I admit to an addiction to home improvement television, if only to ridicule the victims when the makeover is revealed to resemble an LSD hallucination bummer. However, shows demonstrating how our mean little lives could be transformed by surgery, wardrobe revisions, and habitat rehab are a staple of cable TV. Now, a study by a USC professor has found what I long suspected; the 'nip and tuck' shows are causing us to be unhappy with our bodies, and fueling the plastic surgery industry.
According to the American Society for Plastic Surgery, in a single year (2002-3) the number of 18-year-olds getting boob jobs tripled, and in the past 10 year the number of plastic surgery procedures has more than quadrupled. Professor Julie Albright's study, which appears in Configurations Journal from Johns Hopkins U. Press, found that the more women watched makeover shows, the less satisfied they were with their own bodies. She concludes that the shows set unrealistic standards for appearances, and oversell the monetary value of beauty.

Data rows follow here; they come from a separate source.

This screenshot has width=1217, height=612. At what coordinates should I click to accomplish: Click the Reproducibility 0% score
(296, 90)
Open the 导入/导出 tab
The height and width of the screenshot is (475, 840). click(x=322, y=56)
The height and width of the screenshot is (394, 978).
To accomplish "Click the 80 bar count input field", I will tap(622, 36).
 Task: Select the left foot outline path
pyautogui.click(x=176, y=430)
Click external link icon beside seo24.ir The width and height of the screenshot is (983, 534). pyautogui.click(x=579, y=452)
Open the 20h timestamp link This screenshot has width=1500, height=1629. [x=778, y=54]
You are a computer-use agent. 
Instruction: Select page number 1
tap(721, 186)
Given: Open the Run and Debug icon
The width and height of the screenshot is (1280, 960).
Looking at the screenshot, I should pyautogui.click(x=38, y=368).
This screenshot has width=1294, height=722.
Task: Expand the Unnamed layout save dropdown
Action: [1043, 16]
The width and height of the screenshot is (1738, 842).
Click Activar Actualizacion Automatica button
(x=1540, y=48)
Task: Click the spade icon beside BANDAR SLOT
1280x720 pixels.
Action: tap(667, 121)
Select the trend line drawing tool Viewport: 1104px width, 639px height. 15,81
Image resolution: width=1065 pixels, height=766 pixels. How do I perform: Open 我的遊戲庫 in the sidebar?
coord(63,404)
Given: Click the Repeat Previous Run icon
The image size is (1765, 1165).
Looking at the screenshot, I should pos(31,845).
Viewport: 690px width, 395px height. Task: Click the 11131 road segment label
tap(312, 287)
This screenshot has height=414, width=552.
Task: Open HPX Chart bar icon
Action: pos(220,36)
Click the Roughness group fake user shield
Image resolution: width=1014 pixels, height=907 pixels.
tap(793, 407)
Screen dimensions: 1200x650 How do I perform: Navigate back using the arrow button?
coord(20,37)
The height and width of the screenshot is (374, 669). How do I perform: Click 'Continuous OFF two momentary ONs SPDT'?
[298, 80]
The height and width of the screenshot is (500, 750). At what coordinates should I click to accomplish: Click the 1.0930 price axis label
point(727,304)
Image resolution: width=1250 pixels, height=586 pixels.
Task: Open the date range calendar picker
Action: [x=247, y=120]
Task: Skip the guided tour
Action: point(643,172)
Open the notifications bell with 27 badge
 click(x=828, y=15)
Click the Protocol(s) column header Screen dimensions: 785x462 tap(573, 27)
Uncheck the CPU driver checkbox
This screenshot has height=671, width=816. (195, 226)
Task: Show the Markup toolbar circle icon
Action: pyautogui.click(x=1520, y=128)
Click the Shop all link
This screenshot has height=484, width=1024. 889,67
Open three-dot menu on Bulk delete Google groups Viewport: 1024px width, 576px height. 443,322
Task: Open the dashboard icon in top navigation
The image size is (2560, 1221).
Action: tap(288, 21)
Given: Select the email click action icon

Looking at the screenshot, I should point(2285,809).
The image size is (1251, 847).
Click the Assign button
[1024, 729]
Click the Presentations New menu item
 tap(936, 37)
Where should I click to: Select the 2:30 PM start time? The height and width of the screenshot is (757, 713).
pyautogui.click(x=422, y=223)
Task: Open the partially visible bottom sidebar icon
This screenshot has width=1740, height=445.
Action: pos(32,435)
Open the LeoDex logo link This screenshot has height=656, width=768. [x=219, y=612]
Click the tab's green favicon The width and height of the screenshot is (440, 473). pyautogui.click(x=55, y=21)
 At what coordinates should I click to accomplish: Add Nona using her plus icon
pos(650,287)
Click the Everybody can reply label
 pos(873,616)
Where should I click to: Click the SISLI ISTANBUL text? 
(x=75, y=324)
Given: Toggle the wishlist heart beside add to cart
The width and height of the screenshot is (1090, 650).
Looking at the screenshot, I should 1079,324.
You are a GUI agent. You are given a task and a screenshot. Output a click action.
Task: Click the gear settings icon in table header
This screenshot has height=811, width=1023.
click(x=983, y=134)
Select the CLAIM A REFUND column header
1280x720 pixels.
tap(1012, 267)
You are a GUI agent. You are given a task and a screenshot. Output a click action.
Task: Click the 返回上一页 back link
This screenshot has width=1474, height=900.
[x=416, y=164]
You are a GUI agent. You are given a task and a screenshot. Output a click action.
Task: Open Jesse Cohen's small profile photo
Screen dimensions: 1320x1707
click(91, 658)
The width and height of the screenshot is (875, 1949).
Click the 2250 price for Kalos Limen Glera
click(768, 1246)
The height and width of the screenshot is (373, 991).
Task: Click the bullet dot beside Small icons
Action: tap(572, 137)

At the same time, shows like Extreme Makeover provide a blueprint for how plain Janes and Joes can transform themselves. Ironically, men who took part in the study did not agree with the notion that a surgically enhanced woman was more attractive to them.
I extrapolate a bit here in suggesting that the same mechanism works for home and garden improvement shows, wardrobe shows, and the like. Establishing aspirations that drive us to spend more (which is, of course, the purpose of these shows) starts first with making us dissatisfied with our current circumstances.
Given this, the best way to save money on your home, wardrobe, and appearance is to switch channels. You'll never catch up to the latest trends, because those trends exist only to keep you returning to the mall. Try being happy with who you are and where you are, for a change. Unfortunately, that doesn't make for good TV, but it does make for a good life.